Predictive values of the in vivo diffusion chamber for cyclophosphamide treatment of L1210 murine leukemia.

In vivo culture of tumor cells using the Millipore diffusion chamber implanted i.p. into female C57BL X DBA/2 F1 (hereafter called BD2F1) mice provides a means for direct examination of drug effect on tumor cells. The effect of various doses and schedules of i.p. cyclophosphamide (CY) on murine L1210 leukemia cell count in the chambers was compared to survival of leukemia-bearing animals treated similarly. Tumor cell viability was assessed by transfer of chamber contents to recipient animals who were then observed for survival.
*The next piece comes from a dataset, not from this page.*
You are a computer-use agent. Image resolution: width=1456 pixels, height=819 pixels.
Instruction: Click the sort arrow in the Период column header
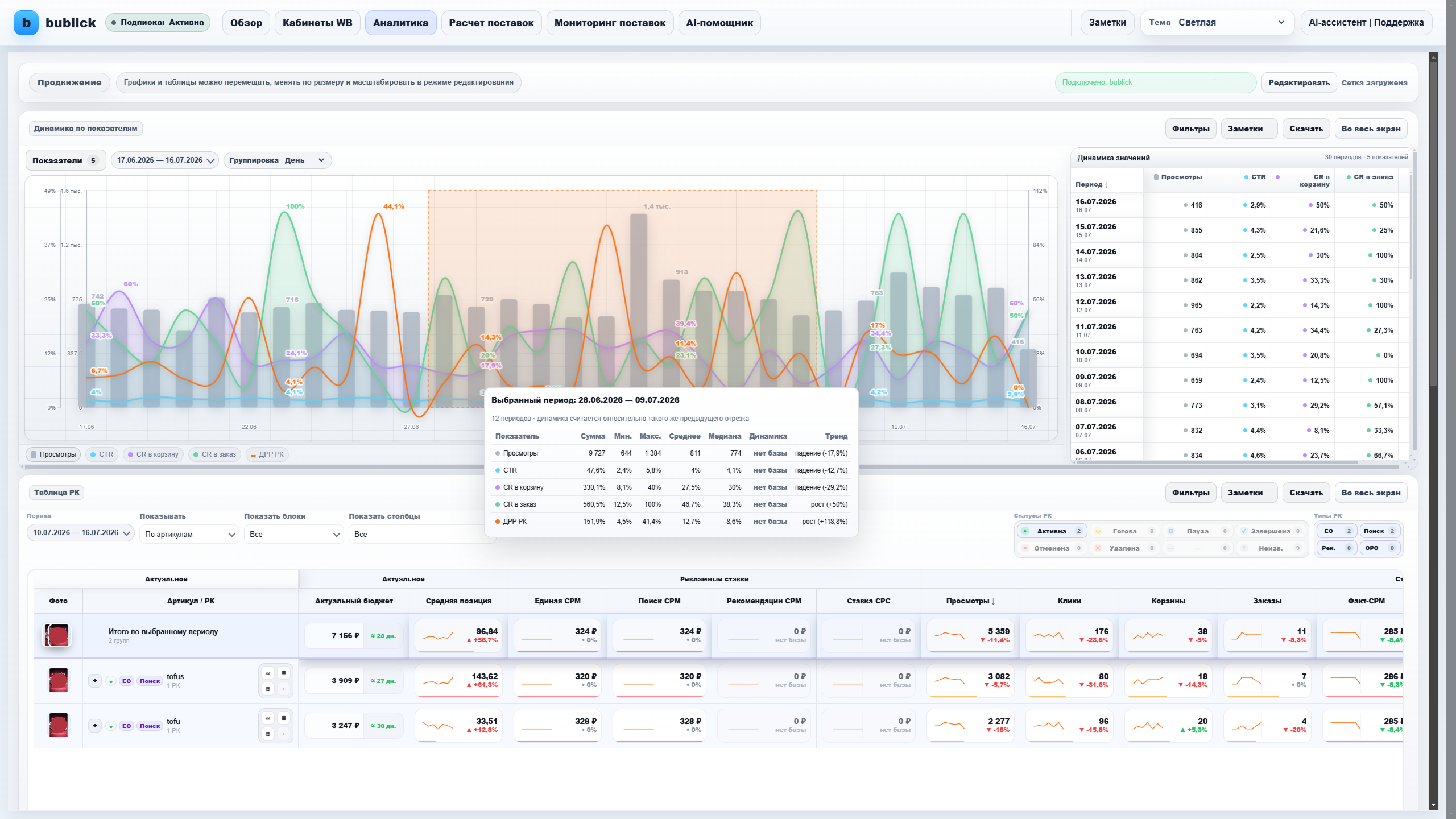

Unless perturbed by CY, L1210 cells grew in log phase within chambers to 10(8) cells/cu mm. The effect of CY on chamber cell count was dose related, quantifiable, reproducible, and predictive of survival of leukemia-bearing animals treated similarly. Single doses proved to be more effective than were equally divided doses in decreasing chamber cell number and prolonged leukemic animal survival. Reinjection of L1210 cells rescued from chambers after hosts had been treated with CY revealed that many could not produce tumors. Results suggest that this technique provides reproducible information on drug effects and may be a valuable tool for designing clinically useful dose schedules.